By Kate Kelland
LONDON (Reuters) – Millions of women and children in poor countries are at risk because of the COVID-19 pandemic is disrupting the health services they depend on, newborn babies and maternity care for vaccinations and contraception, the World Bank, the World Bank, health specialist warned.
Monique Vledder, head of the World Bank secretariat, the Financing Facility (GFF), told Reuters in an interview with the agency that he was gravely worried about the number of children, the lack of a vaccine, the women to give birth without medical help and interruptions in the production of drugs such as antibiotics.

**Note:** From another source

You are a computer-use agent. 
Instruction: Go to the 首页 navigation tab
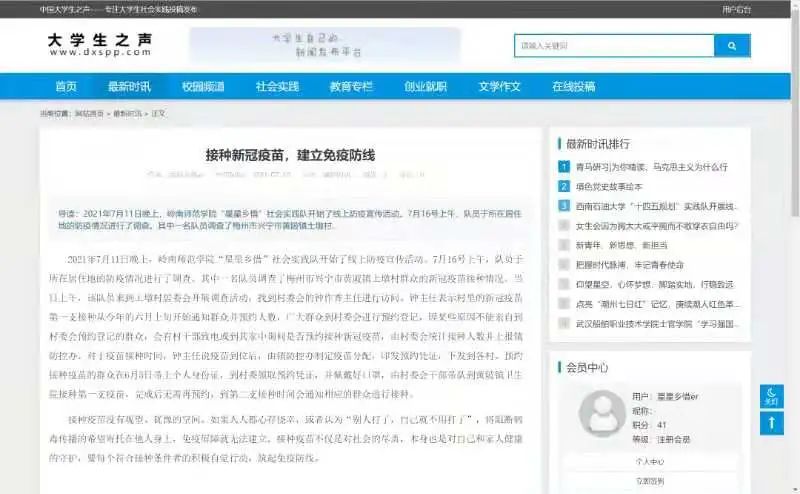tap(66, 87)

“We are very concerned about what is happening – especially in sub-Saharan Africa,” Vledder said she has released the results of a GFF investigation, one of the first seeking to assess the impact of COVID-19 on women and children’s health.

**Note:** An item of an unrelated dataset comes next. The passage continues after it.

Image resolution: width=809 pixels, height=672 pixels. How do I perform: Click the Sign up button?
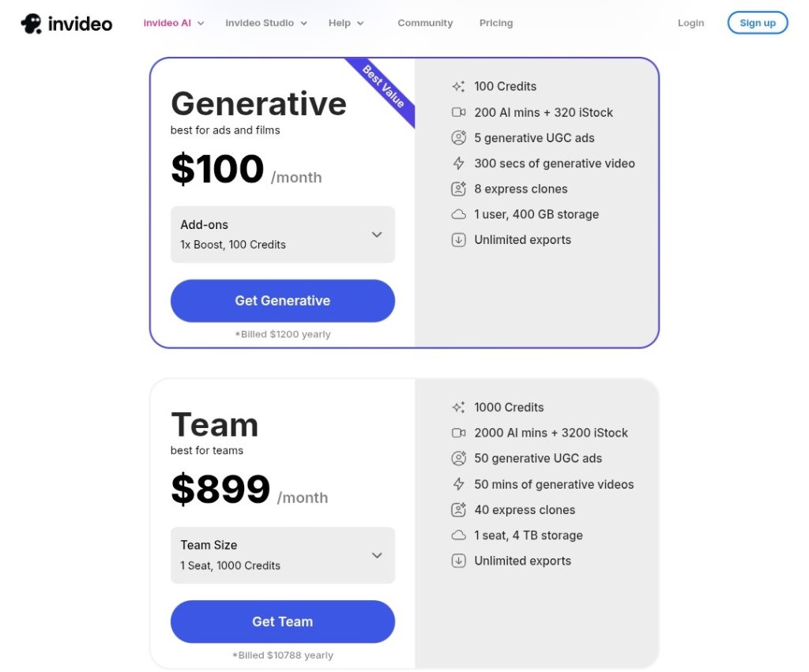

“Many of the countries in which we work are fragile and therefore, by definition, already in the most difficult situations when it comes to providing health services. It’s making things worse. “
Beginning in late March, the GFF conducted monthly surveys with local staff in 36 countries to monitor the impact of COVID-19 on essential health services for women, children and adolescents.
Share the survey results with Reuters, GFF said that of country reports, 87% said the pandemic, fears about infection or blocking measures to curb the spread of the coronavirus, has leads to occupational health disturbances.
More than three-quarters of countries have also reported disruptions in the supply of essential medicines for mothers and babies, such as antibiotics to treat infections and oxytocin, a medicine to prevent excessive bleeding after childbirth.
The number of GFF countries reporting interruption of service almost doubled from 10 in April to June 19, and the number of reports of fewer and fewer people seeking essential health services jumped to June 22 five in April.
GFF found that in Liberia, for example, fears about COVID-19 prevent parents from taking their children to health clinics. In Ghana, some pregnant women and nursing mothers have been opting to postpone antenatal care services and routine immunizations for fear of contracting the pandemic of the disease.
“We are seeing a drop in childhood immunization rates. We see women accessing less ante or postnatal services. We are witnessing a decline in babies who are born in health facilities. And we also see a slide in the outpatient departments – for treatments for diarrhea, malaria, fever, pneumonia for example, ”Vledder said.
A rapid decline in access to reproductive health products is also one of the main concerns, Vledder added. The GFF estimates that if the situation does not improve as much as 26 million women could lose access to contraception in 36 countries, leading to almost 8 million unintended pregnancies.